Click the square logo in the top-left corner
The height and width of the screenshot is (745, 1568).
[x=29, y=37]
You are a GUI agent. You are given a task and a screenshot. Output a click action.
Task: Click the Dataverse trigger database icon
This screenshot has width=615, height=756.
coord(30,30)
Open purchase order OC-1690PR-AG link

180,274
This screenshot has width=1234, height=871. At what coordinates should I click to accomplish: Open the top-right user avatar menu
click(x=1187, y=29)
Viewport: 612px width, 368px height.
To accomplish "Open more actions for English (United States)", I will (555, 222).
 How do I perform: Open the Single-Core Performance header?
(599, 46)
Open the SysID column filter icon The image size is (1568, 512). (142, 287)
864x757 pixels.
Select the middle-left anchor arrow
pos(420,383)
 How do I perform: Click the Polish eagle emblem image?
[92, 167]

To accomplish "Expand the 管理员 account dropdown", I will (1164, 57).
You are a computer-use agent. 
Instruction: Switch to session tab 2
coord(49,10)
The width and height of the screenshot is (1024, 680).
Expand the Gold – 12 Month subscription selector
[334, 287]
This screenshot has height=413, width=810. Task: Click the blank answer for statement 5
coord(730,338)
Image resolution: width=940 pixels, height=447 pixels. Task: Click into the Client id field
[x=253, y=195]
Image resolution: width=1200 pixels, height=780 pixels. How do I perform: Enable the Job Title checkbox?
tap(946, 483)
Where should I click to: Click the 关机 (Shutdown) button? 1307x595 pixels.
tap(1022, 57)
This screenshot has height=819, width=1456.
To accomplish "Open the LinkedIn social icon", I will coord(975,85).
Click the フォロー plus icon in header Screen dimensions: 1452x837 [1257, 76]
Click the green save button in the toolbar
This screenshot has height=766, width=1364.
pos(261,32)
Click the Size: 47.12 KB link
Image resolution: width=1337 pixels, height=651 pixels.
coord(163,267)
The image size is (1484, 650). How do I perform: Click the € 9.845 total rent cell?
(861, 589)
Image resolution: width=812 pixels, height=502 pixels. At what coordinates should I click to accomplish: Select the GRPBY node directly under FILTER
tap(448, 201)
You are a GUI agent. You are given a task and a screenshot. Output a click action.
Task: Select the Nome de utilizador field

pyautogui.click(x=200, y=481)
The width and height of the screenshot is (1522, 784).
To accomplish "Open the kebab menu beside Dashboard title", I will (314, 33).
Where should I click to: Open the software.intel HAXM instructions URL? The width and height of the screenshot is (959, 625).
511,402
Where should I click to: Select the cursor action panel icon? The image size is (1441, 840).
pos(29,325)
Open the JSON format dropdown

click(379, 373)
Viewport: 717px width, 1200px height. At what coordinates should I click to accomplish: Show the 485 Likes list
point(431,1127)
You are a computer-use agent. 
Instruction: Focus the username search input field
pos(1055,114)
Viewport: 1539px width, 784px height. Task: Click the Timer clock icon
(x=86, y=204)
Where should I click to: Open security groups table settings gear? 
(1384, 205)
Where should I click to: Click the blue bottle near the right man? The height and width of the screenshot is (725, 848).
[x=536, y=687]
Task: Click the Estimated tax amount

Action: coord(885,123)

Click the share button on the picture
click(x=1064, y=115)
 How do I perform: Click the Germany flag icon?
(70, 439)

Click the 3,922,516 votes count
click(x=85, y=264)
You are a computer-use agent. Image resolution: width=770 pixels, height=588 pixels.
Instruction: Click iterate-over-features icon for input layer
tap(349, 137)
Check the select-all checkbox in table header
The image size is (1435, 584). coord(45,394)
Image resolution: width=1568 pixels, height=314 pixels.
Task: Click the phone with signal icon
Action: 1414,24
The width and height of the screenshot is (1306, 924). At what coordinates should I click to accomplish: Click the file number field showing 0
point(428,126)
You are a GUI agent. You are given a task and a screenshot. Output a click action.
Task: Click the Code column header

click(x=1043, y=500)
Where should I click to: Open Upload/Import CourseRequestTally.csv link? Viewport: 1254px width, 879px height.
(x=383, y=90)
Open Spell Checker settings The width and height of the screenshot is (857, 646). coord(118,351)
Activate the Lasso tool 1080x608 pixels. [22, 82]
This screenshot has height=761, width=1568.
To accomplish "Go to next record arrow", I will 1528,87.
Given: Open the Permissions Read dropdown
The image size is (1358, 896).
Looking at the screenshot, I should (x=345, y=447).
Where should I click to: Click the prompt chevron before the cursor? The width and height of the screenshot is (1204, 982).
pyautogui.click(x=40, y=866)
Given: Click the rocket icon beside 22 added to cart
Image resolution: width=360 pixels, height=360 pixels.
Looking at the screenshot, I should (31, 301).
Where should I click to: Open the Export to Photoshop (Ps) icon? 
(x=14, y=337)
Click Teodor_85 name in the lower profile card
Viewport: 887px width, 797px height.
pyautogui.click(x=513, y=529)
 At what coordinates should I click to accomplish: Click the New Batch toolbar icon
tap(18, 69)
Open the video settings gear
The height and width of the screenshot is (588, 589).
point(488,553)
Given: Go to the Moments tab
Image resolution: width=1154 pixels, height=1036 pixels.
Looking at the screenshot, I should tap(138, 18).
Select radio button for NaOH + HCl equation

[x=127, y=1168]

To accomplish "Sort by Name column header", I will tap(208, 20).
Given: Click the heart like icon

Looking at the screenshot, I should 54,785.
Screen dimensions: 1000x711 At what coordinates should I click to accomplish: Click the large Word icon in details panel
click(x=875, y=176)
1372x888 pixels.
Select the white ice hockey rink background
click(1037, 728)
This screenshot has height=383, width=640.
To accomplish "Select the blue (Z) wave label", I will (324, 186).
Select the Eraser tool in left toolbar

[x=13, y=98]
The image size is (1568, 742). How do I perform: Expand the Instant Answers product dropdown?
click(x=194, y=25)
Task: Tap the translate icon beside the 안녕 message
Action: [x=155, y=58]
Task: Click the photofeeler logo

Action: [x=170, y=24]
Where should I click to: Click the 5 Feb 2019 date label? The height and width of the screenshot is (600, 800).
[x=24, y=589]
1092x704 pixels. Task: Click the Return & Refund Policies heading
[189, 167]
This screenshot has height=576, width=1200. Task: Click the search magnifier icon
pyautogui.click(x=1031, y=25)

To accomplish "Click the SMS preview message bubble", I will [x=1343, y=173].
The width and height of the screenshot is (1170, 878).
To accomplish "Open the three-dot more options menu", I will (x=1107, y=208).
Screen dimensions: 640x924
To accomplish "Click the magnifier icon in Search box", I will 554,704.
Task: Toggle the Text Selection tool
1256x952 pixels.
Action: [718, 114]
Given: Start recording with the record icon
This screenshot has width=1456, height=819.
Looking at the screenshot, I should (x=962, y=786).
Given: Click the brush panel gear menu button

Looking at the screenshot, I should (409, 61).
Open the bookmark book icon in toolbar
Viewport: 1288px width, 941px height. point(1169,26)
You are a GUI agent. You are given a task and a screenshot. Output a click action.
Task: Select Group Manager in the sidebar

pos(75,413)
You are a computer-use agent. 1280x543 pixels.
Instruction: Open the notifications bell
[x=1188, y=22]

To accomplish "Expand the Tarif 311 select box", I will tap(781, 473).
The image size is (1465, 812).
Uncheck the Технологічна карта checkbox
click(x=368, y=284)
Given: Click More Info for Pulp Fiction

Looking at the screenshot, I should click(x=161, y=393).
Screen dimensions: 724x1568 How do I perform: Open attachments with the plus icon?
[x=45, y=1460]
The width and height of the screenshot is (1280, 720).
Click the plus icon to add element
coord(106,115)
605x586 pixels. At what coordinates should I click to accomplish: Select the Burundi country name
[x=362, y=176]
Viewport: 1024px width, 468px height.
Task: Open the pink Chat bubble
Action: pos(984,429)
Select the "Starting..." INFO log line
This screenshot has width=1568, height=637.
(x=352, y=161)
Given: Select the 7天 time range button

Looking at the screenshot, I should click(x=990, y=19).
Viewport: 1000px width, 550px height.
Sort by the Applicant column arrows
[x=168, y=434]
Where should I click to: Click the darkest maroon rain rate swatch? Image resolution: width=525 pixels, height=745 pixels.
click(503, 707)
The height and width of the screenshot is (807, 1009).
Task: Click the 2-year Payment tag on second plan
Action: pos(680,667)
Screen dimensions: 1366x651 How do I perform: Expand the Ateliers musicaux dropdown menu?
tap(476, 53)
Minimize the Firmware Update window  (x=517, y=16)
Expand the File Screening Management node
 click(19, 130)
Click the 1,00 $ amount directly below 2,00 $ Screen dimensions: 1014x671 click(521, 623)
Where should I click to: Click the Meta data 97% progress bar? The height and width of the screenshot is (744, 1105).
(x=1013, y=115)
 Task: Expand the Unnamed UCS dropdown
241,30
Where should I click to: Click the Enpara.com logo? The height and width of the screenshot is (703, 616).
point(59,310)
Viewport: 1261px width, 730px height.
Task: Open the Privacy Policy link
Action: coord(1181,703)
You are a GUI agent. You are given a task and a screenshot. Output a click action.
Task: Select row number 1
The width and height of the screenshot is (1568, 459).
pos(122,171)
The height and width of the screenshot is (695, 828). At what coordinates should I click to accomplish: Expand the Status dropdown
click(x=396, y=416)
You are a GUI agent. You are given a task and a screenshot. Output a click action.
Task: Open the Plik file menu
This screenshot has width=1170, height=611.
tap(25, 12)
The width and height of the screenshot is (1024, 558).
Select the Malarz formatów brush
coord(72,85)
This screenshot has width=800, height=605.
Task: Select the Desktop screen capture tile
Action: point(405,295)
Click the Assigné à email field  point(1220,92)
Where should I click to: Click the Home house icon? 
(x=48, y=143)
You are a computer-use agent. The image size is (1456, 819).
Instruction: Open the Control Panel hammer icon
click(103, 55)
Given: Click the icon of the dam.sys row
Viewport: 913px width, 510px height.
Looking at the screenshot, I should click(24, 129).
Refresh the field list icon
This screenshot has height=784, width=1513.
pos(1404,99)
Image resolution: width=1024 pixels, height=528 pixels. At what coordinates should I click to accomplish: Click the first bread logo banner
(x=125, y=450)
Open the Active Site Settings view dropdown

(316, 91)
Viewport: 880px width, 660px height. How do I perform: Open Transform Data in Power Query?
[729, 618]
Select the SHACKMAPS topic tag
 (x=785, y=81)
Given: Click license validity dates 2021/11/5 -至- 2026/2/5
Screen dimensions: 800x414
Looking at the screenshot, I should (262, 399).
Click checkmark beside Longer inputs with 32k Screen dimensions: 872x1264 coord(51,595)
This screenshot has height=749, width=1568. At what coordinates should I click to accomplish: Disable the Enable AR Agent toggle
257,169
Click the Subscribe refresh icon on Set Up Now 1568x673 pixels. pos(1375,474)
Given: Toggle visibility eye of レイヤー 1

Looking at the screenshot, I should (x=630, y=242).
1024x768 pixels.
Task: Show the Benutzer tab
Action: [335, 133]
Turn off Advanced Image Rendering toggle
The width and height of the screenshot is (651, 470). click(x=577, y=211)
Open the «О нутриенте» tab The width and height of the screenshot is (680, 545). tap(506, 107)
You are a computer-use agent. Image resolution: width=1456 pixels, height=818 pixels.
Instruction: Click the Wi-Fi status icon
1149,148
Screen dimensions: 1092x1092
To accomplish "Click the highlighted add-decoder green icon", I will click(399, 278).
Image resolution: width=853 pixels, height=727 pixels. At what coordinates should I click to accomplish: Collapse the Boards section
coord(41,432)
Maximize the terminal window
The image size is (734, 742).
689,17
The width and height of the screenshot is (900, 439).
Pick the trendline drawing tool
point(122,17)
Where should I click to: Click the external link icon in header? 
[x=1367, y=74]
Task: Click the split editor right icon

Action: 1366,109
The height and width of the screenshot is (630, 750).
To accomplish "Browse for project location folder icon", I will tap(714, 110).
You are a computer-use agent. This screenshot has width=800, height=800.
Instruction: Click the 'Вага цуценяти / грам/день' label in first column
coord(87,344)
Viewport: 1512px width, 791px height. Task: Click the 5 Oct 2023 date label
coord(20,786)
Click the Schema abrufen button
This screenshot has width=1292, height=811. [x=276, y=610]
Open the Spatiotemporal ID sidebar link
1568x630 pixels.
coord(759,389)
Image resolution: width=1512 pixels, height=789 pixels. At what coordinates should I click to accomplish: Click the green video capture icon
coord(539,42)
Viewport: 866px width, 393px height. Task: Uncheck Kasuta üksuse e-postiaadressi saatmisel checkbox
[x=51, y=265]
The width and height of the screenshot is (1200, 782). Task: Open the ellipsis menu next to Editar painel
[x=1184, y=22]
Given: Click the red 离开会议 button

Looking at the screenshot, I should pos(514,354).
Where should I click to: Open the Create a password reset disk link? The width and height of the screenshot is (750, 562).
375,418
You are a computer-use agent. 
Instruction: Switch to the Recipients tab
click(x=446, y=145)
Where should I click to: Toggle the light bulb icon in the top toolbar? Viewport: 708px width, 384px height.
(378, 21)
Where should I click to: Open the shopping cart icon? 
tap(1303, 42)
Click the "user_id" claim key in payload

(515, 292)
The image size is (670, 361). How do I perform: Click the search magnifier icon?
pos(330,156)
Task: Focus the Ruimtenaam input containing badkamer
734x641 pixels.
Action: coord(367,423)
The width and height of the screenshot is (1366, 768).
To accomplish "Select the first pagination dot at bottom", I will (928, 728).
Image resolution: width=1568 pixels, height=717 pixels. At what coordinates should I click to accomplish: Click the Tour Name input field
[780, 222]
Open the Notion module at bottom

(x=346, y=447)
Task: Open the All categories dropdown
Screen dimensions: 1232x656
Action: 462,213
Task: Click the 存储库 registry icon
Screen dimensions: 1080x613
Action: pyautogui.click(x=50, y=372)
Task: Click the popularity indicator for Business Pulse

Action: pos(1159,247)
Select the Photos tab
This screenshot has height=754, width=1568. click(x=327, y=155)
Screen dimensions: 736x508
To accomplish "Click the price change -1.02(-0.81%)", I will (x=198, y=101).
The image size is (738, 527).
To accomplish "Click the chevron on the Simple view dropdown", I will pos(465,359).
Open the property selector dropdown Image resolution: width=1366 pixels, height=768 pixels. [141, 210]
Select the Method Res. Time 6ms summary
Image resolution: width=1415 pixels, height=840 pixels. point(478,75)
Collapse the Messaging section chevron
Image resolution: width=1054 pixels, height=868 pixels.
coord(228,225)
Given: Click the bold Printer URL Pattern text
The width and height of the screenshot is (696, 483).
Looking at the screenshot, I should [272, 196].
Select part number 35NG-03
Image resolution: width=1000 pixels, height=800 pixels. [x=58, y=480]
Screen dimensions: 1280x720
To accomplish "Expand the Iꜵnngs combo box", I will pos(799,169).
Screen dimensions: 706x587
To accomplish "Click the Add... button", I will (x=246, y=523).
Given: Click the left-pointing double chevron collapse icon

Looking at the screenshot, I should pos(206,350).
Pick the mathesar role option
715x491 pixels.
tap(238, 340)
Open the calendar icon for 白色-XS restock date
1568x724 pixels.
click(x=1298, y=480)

++++++

* _Directive_
Recast everything in the listing above, from the line containing "Given: Start recording with the record icon" down to the line containing "[x=168, y=434]", as a numbered list with one line per item and blank lines omitted.

* _Written solution_
1. Given: Start recording with the record icon
2. This screenshot has width=1456, height=819.
3. Looking at the screenshot, I should (x=962, y=786).
4. Given: Click the brush panel gear menu button
5. Looking at the screenshot, I should (409, 61).
6. Open the bookmark book icon in toolbar
7. Viewport: 1288px width, 941px height. point(1169,26)
8. You are a GUI agent. You are given a task and a screenshot. Output a click action.
9. Task: Select Group Manager in the sidebar
10. pos(75,413)
11. You are a computer-use agent. 1280x543 pixels.
12. Instruction: Open the notifications bell
13. [x=1188, y=22]
14. To accomplish "Expand the Tarif 311 select box", I will tap(781, 473).
15. The image size is (1465, 812).
16. Uncheck the Технологічна карта checkbox
17. click(x=368, y=284)
18. Given: Click More Info for Pulp Fiction
19. Looking at the screenshot, I should click(x=161, y=393).
20. Screen dimensions: 724x1568 How do I perform: Open attachments with the plus icon?
21. [x=45, y=1460]
22. The width and height of the screenshot is (1280, 720).
23. Click the plus icon to add element
24. coord(106,115)
25. 605x586 pixels. At what coordinates should I click to accomplish: Select the Burundi country name
26. [x=362, y=176]
27. Viewport: 1024px width, 468px height.
28. Task: Open the pink Chat bubble
29. Action: pos(984,429)
30. Select the "Starting..." INFO log line
31. This screenshot has width=1568, height=637.
32. (x=352, y=161)
33. Given: Select the 7天 time range button
34. Looking at the screenshot, I should click(x=990, y=19).
35. Viewport: 1000px width, 550px height.
36. Sort by the Applicant column arrows
37. [x=168, y=434]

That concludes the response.